You have almost singled handedly ruined this forum through many avenues john, its a shame that this forum is made up of staff like this IMO. It is even more sad how members of this staff act while in "private" whether in chat or pm's. You always talk about respect, but it goes both ways john, you cant expect to receive respect when you obviously don't have any for the younger members, because they are all thugs who should piss off. ridiculous, absolutely ridiculous.

im going to keep personal jabs out of this one towards you john, even though you continue to use them against me. ill be the mature one and end it here, if you have a personal problem and feel like ranting it out to me, im sure you can figure out how to get hold of me in private, if not leave me a message and we can deal with this like adults.


----------



## lohachata (Jan 27, 2006)

oh no kid..you can jab away at me all day long right here in public..
i have absolutely nothing to hide.
heck..i'll let anybody who wants to take whacks at me.


----------



## mousey (Jan 18, 2005)

guys, No fighting please!Freedom of polite expression is one of the reasons we live in North America and it is always good to hear different ways to solve a problem.

Hubby came along and decided to add a t bar underneath the table. It is made from 2x4's so now even I should be able to park my ample rump onto the table if I so wish. However since it is going to be taken up with fish tanks I shall have no need to sit on it.


----------



## Guest (Aug 25, 2008)

Why do simple questions turn into toddler wrestling matches these days?

You don't have to be under the age of 18 and setting up your first tank to have no, or very little idea of what you're talking about. You _can_ be old enough to be cashing in your senior citizen discounts and not have as much experience in an area as a teenager. You do, however, have to be very ignorant and closed minded to think that because of someone's age their advice is wrong. There is a lot more behind experience and giving good advice than age.

• • • • • • •

▶ **What is asked**:
A – In the forum thread, what was the t bar that was added underneath the table made from?
B – Proceed with the forum thread, starting after its last sentence.
The items given after this point are not needed.

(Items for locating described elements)
• • • • • • •

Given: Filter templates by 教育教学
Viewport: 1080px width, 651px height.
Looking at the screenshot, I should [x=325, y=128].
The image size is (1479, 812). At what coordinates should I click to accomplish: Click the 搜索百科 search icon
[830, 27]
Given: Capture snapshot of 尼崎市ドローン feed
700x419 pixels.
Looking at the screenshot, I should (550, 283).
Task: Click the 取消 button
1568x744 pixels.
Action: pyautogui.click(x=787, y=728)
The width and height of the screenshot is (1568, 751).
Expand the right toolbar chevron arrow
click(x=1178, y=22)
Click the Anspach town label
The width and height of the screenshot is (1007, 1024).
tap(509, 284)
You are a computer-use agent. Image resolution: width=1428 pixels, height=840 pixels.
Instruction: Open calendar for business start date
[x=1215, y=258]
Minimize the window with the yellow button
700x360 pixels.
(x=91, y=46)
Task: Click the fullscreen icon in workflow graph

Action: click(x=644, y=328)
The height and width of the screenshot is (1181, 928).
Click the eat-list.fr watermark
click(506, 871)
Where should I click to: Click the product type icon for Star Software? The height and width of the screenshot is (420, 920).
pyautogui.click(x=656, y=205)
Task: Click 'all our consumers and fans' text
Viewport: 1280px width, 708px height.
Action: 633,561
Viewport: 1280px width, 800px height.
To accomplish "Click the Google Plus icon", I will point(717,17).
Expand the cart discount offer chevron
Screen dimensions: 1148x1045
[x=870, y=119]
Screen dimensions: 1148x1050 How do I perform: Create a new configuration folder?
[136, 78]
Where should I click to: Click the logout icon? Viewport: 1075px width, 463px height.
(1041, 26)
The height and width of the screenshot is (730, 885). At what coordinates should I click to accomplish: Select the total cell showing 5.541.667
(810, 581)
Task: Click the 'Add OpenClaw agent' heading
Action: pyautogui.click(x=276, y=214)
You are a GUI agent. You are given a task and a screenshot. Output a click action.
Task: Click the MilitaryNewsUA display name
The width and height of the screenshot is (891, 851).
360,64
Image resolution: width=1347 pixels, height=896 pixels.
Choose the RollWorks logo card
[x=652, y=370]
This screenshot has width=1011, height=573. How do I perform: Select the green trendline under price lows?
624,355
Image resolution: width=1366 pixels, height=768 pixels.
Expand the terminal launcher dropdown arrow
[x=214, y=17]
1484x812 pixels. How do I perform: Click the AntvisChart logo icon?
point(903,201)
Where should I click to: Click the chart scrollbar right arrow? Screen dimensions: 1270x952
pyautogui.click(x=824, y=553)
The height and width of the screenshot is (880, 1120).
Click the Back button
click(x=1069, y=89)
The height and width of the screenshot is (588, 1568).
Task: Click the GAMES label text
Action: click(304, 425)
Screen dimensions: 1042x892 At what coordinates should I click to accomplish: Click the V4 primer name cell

• • • • • • •

▶ **Answers per task**:
A – It was made from 2x4's.

B –
I didn't notice it on this thread, but someone mentioned attacking newer members. Some people do jump the gun when it comes to new members, who either step on old toes or decide to listen and do what's best for their fish. There _is_ more than one way to keep a fish. The good way, the sufficient way, and the bad way. I cannot speak for everyone on this forum, but I'd hope that most of us do actually care for our fish and wish to keep them in the best way possible. I've seen some relatively heartless members come on this forum, as well as caring fast-learners who succeed in this hobby.

Unfortunately, a lot of information is regurgitated, but that doesn't mean that when someone new, old, young, or whatever comes along and says something "innovative" that it's the right way. You also can't assume that because a fish was kept a certain way 25 years ago that it's still right or on the other hand primitive and outdated. You don't have to conform to everything people say on this forum to be respected, though. But there is a line between intelligent disagreement and purposely pushing buttons. There is also a line between humane new ideas for fish keeping and blindly trying the "advice" of a random person on a forum who may have just spit an idea out the other end. You can have method to madness or just plain stupidity.

*Use your brain and tact. Research.*

I know I may be a moderator on this forum, but I'm posting this more as a member seeing other members, both new and old, mudslinging, while others have tactfully brought out points. Fortunately some people here have kept in mind that we are dealing with living creatures. Some people have problems or stereotypes when it comes to mods here. We're not all back stabbing, power abusing, mindless drones .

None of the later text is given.